§ **ACTIVITY**
Output, exactly and with no pictures, the line that contains "Viewport: 1076px width, 820px" and every line that comes after it in the data below, the last one included.

☆ ☆ ☆ ☆ ☆ ☆ ☆

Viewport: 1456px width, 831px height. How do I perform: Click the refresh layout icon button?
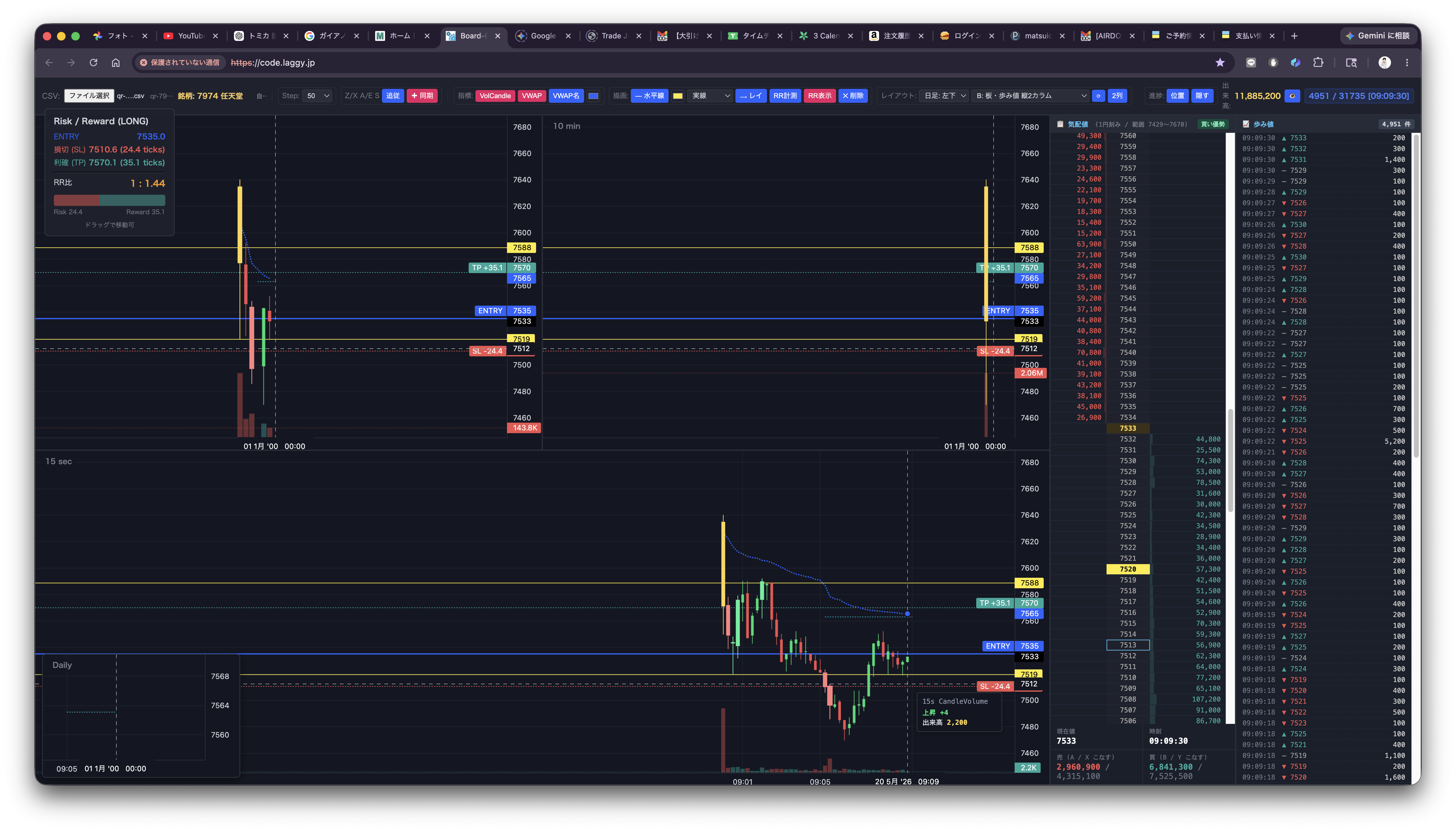[x=1098, y=96]
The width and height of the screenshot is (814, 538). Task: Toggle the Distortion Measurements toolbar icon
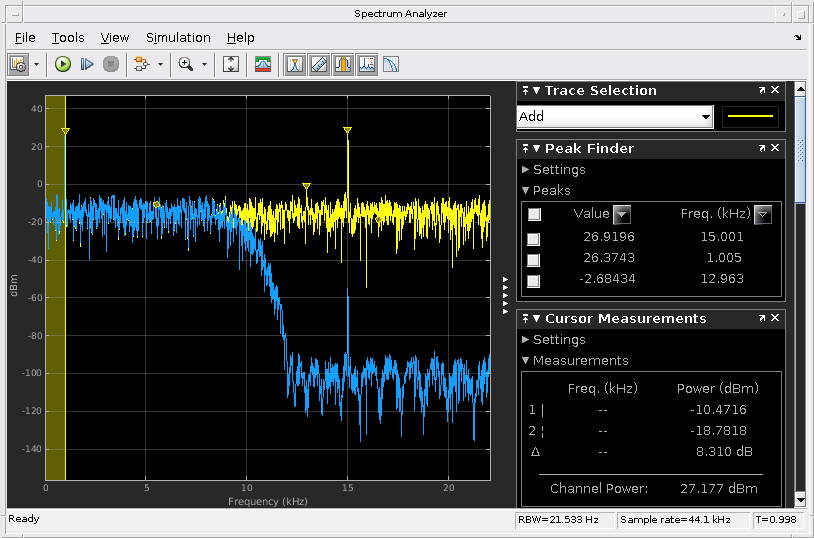click(x=367, y=64)
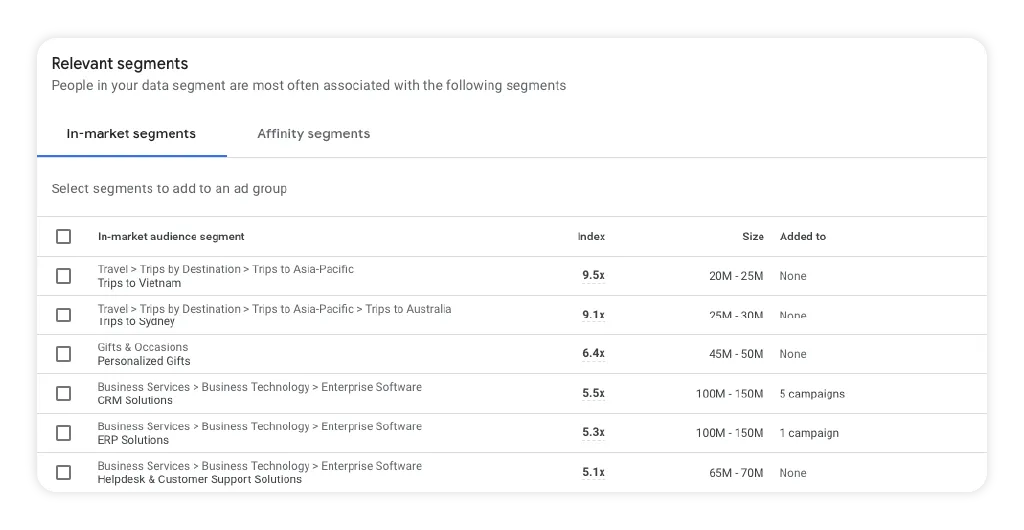Select all segments with header checkbox
1024x530 pixels.
coord(63,236)
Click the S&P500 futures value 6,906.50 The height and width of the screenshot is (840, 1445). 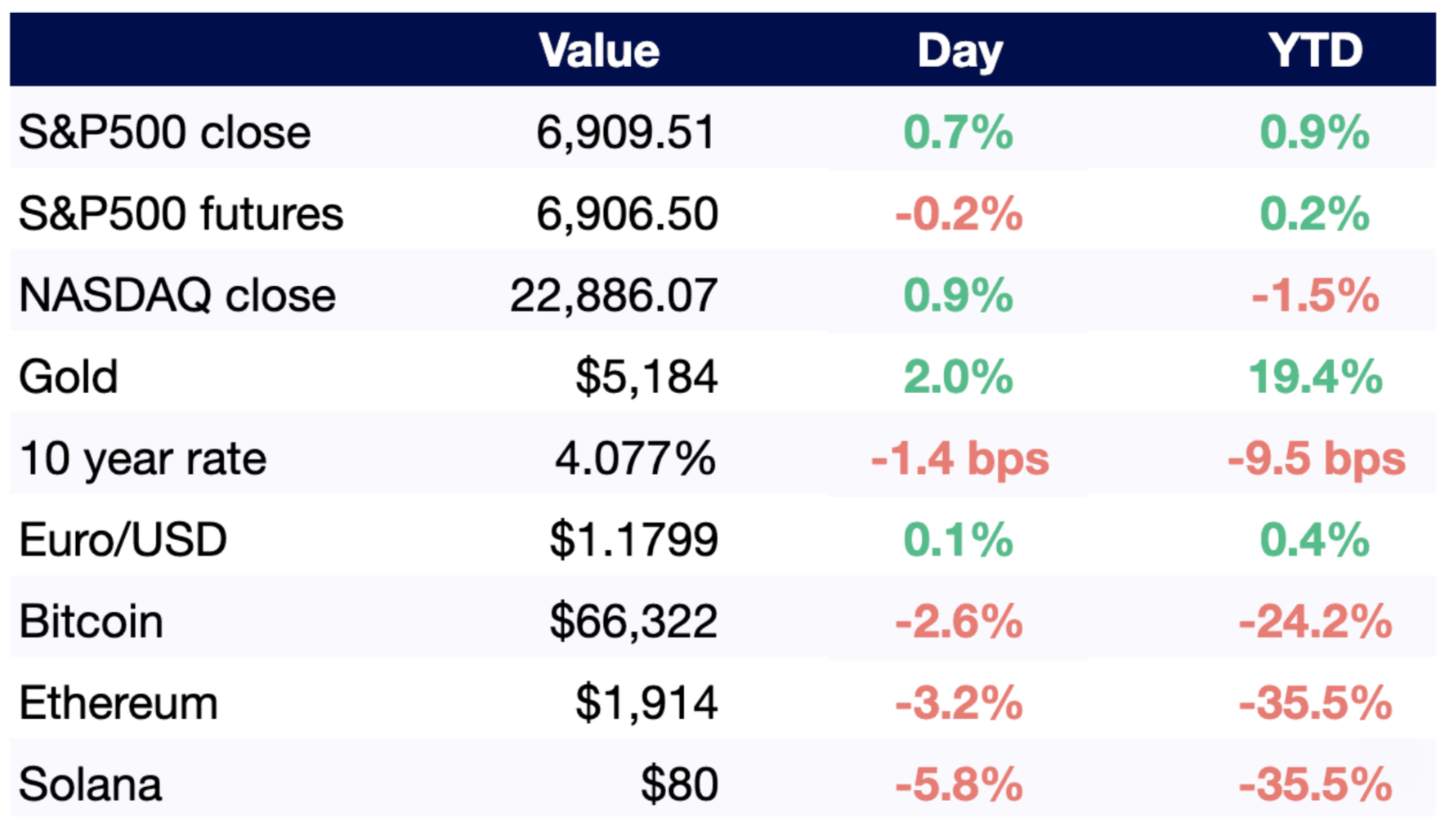pyautogui.click(x=627, y=214)
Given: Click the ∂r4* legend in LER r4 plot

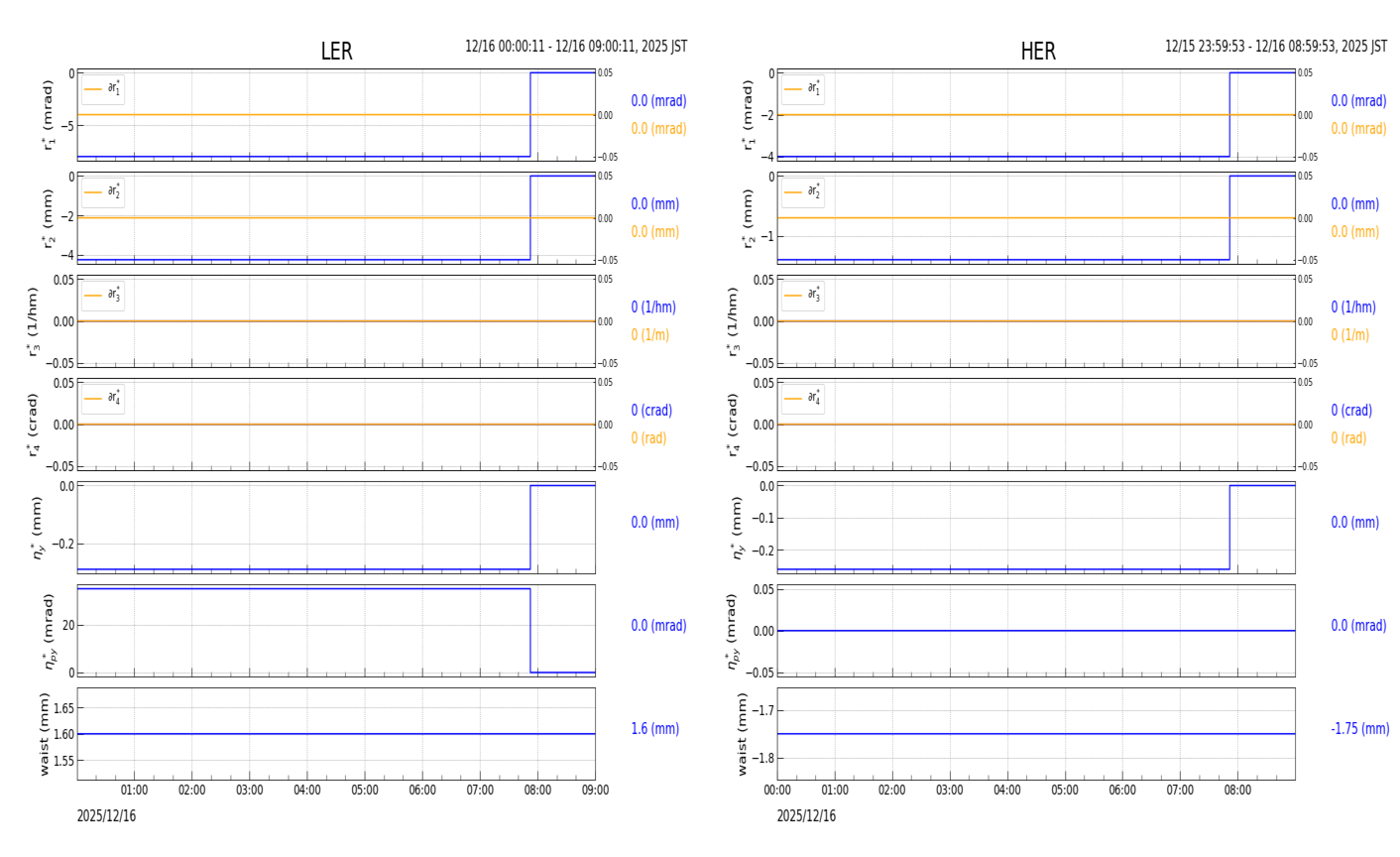Looking at the screenshot, I should point(103,399).
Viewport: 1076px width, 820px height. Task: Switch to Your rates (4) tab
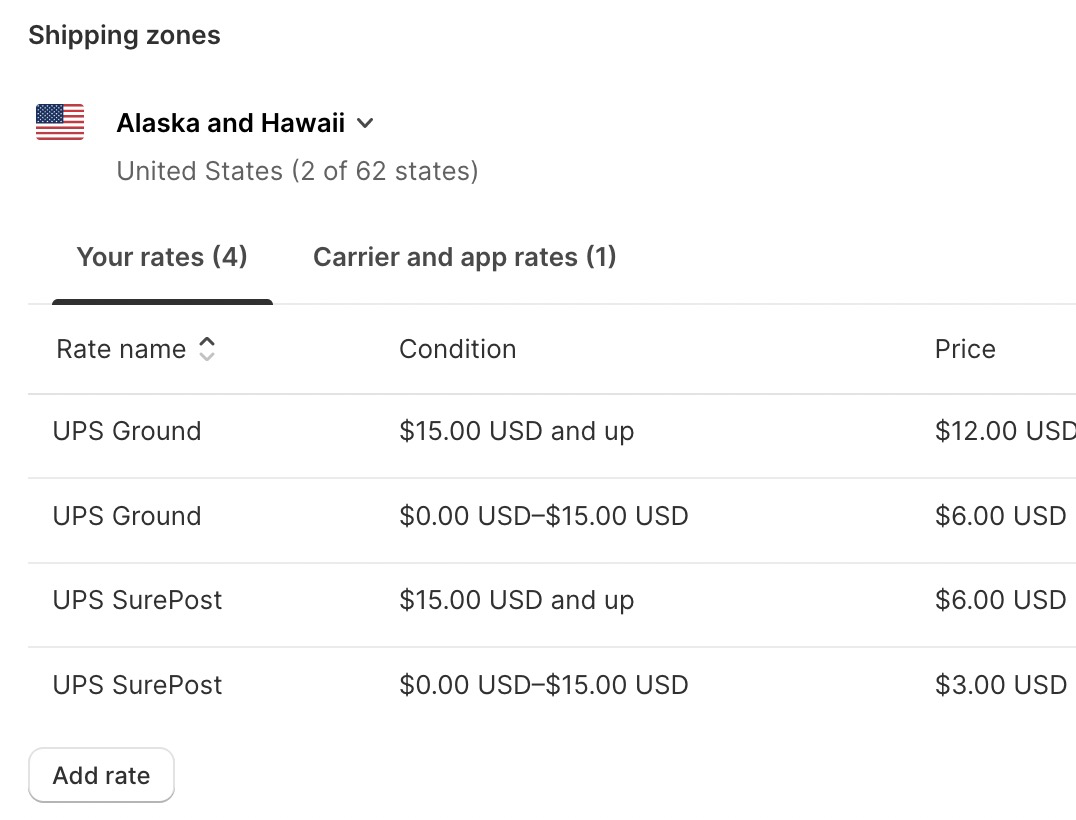162,257
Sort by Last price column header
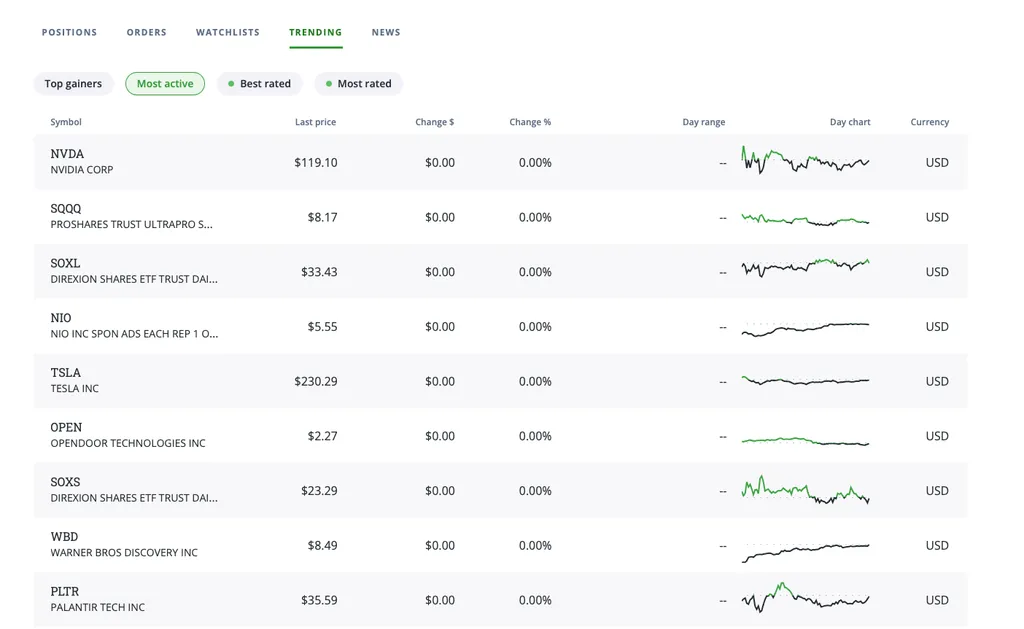Image resolution: width=1024 pixels, height=629 pixels. tap(315, 122)
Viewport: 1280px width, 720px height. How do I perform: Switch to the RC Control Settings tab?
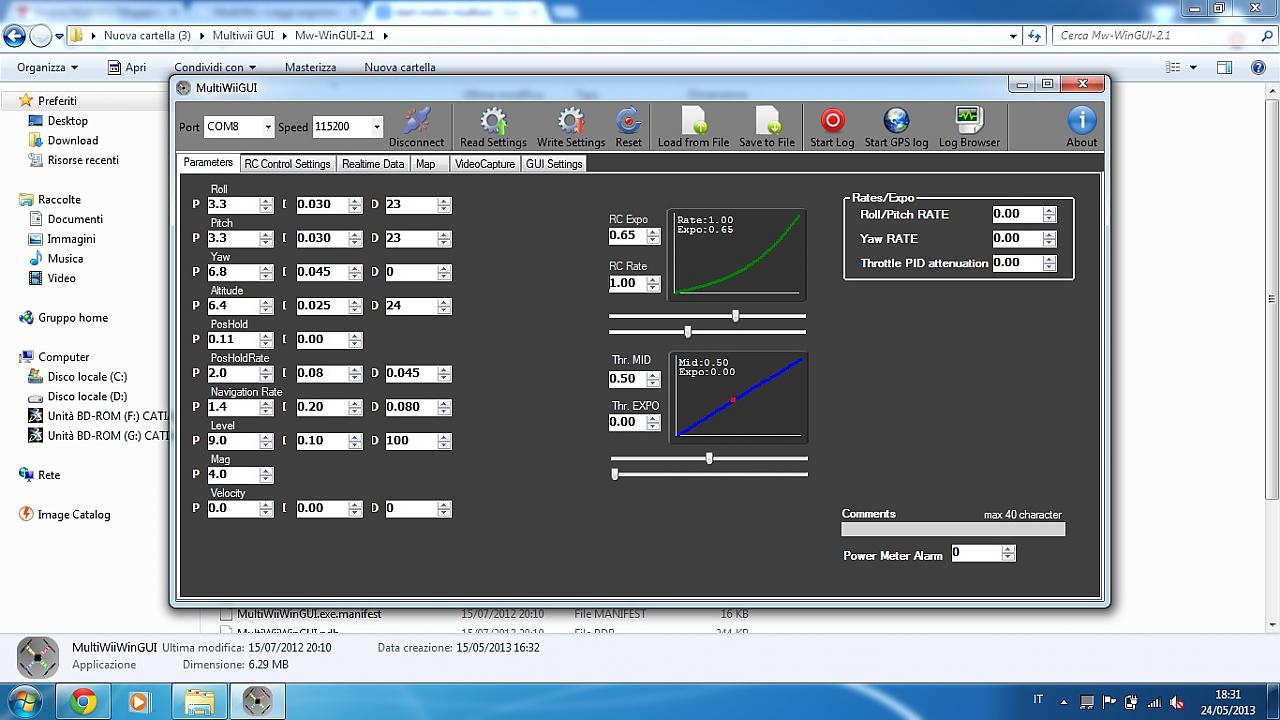tap(287, 164)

☆ ☆ ☆ ☆ ☆ ☆ ☆

§ **REPLY**
Viewport: 1076px width, 820px height. Task: Switch to Your rates (4) tab
162,257
Sort by Last price column header
Image resolution: width=1024 pixels, height=629 pixels. tap(315, 122)
Viewport: 1280px width, 720px height. How do I perform: Switch to the RC Control Settings tab?
tap(287, 164)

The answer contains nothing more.